WHAT YOU ARE ASKED TO DO — Show all lines below holding the string "agent".

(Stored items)

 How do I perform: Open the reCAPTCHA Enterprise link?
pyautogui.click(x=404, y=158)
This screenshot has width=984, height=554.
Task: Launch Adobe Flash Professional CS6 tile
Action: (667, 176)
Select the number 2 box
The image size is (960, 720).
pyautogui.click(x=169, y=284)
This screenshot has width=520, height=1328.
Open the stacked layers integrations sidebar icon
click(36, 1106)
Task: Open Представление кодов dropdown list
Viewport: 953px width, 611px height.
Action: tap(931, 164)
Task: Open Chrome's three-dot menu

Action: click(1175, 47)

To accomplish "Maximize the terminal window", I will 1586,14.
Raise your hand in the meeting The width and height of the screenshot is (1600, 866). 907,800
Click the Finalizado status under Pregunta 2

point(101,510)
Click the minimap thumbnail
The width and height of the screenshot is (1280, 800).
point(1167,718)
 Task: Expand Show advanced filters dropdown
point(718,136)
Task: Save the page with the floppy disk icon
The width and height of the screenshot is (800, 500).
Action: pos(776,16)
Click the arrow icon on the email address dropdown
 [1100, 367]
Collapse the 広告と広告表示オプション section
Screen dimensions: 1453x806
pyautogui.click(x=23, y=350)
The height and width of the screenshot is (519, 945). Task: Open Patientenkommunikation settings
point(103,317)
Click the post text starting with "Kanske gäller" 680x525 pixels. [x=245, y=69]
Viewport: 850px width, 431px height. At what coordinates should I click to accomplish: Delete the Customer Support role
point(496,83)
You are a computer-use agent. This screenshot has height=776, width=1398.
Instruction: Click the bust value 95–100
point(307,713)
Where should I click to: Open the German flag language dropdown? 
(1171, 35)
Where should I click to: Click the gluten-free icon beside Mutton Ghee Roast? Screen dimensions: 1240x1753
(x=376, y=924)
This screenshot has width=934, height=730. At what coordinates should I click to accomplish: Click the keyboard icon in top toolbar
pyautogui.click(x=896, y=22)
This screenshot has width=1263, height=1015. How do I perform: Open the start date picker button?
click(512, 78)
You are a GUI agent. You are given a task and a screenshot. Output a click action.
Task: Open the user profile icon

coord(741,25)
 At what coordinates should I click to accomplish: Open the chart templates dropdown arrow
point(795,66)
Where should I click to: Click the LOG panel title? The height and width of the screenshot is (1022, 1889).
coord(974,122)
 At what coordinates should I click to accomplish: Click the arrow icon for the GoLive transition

RESPONSE TO THE EXERCISE —
You are a computer-use agent. This screenshot has height=776, width=1398.
You are a GUI agent. You are given a task and a screenshot. Output a click action.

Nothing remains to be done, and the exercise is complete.